Subjects read the words on the test lists under four conditions: quiet, 80, 90, or 100 dB of masking noise in their earphones. The quiet condition measured from 33- to 37-dB SPL background noise with the attenuators set to their maximum setting. Measurements of the noise were made with a B&K sound level meter and artificial ear connected to the earphones.

After the headset was adjusted and the subject became familiar with the environment, a sheet of written instructions was provided to explain the procedures that would be followed. Subjects were informed that they would be reading English words from a list and that they should say each word clearly with a pause of about 1–2 s between words. They were told that masking noise at various levels of intensity would be presented over their headphones during the course of the experiment and that their task was to read each word as clearly as possible into the microphone. They were also told that the experimenter would be listening to their speech outside the booth while the recording was being made. Before the actual recordings were made, both subjects were given about 15 min of practice reading lists of the vocabulary with no noise over the headphones. This was done to familiarize the subjects with the specific vocabulary and the general procedures to be used in making the audiotapes.

Data were collected from subjects reading the lists under all four noise conditions. The noise levels were randomized within each block of four lists with the restriction that over the entire experimental session, every noise level was followed by every other noise level except itself. Subjects took about 40 s to read each list. After each list was read, the masking noise was turned off for about 40 s during which the subjects sat in silence. Each list of 15 words was read in each of the four masking conditions five times, for a total of 300 responses from each subject. Recordings were made on an Ampex AG-500 tape recorder running at $7 \frac{1}{2}$ ips.

4. Speech signal processing

Productions of the digits “zero,” “one,” “two,” “three,” “four,” “five,” “six,” “seven,” “eight,” and “nine” were analyzed using digital signal processing techniques. These 400 utterances (ten words × five repetitions × four noise levels × two talkers) were digitized using a VAX 11/750 computer.
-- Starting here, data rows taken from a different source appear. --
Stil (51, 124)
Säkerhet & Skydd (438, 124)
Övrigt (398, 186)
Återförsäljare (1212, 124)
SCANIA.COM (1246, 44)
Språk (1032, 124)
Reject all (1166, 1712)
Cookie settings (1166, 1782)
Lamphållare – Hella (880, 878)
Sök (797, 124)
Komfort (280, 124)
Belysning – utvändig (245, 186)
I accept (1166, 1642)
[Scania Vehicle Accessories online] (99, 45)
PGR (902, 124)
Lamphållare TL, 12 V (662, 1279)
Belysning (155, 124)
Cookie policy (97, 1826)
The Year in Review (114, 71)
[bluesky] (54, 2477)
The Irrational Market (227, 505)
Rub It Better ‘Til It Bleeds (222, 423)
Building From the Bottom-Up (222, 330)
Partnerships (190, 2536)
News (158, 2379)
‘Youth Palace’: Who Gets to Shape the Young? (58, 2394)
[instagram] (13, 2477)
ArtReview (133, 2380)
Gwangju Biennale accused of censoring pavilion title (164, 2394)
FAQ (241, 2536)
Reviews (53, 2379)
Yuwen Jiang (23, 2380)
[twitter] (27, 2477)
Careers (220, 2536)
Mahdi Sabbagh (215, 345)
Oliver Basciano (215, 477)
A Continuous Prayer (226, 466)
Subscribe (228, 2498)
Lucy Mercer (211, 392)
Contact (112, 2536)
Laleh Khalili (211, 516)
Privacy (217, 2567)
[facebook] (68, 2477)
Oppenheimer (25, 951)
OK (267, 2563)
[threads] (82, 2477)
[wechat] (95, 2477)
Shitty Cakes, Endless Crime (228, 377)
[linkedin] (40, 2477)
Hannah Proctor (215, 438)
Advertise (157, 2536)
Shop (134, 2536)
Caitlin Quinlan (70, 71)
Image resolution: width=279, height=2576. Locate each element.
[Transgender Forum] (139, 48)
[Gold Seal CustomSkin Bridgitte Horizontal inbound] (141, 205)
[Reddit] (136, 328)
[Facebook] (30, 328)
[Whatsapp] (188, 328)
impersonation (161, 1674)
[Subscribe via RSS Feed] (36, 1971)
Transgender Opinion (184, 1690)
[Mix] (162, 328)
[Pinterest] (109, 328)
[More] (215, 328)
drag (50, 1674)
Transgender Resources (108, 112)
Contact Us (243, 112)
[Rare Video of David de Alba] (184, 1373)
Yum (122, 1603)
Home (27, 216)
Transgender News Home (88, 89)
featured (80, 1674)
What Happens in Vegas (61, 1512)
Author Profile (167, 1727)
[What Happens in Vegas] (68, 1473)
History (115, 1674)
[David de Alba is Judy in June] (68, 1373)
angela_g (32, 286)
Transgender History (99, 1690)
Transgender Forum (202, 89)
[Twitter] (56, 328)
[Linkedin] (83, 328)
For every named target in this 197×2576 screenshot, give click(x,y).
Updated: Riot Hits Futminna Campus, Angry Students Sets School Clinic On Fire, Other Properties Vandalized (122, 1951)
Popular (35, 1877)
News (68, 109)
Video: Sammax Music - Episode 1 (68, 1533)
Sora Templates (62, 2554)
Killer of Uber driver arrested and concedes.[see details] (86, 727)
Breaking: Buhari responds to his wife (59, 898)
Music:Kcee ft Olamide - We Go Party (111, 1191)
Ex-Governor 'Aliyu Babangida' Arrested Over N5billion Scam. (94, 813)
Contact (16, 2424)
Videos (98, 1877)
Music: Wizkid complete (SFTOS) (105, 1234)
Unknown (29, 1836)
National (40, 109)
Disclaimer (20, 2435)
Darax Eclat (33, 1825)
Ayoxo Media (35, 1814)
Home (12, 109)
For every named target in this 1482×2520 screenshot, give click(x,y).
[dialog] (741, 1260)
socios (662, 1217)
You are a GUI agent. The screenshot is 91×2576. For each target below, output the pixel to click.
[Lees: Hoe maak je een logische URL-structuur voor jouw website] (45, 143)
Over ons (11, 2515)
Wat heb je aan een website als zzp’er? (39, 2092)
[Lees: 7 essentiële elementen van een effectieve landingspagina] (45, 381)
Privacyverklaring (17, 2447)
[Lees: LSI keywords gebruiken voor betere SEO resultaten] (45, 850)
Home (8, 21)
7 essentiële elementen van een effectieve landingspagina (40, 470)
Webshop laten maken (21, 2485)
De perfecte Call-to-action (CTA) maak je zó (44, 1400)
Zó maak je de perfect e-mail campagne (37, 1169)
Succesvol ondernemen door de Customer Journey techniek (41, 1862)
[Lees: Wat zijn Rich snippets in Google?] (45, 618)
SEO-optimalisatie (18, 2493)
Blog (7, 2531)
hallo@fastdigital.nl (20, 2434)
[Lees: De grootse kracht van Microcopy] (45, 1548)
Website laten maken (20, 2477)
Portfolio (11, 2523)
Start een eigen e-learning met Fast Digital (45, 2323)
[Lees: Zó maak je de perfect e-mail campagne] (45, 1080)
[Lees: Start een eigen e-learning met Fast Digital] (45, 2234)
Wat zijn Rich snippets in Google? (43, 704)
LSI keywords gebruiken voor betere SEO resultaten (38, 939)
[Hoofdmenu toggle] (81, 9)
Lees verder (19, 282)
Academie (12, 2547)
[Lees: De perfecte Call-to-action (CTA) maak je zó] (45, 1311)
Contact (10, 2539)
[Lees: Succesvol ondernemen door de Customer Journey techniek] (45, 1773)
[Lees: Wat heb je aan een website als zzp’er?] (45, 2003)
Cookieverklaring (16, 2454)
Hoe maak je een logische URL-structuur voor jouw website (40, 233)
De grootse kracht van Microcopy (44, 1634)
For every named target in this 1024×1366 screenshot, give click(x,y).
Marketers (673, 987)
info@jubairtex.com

The utterances were first low-pass filtered at 4.8 kHz and then sampled at a rate of 10 kHz using a 16-bit A/D converter (Digital Sound Corporation model 2000). Each utterance was then digitally edited using a cursor-controlled waveform editor and assigned a file name. These waveform files were then used as input to several digital signal processing analyses.

Linear predictive coding (LPC) analysis was performed on each waveform file. LPC coefficients were calculated every 12.8 ms using the autocorrelation method with a 25.6-ms Hamming window. Fourteen linear prediction coefficients were used in the LPC analyses. The LPC coefficients were used to calculate the short-term spectrum and overall power level of each analysis frame (window). Formant frequencies, bandwidths, and amplitudes were also calculated for each frame from the LPC coefficients. In addition, a pitch extraction algorithm was employed to determine if a given frame was voiced or voiceless and, for voiced frames, to estimate the fundamental frequency (F0).

Total duration for each utterance was determined by visual inspection and measurement from a CRT display that simultaneously presented the utterance waveform along with time-aligned, frame-by-frame plots of amplitude, F0 (for voiced frames), and formant parameters. Cursor controls were used to locate the onset and offset of each utterance. Following identification of utterance boundaries, a program stored the total duration, mean F0, and mean rms energy for each utterance. The onset and offset of the initial vowel of each utterance were also identified and labeled. For each utterance, mean formant frequencies from this vowel segment were also stored. In the case of the word “zero,” the initial vowel /i/ could not be reliably segmented apart from the following voiced segments; thus the entire /ire/ segment was used as the initial vowel for this utterance. Similarly, for the utterances “three” and “four,” the semivowel /r/ was included as part of the vowel during segmentation.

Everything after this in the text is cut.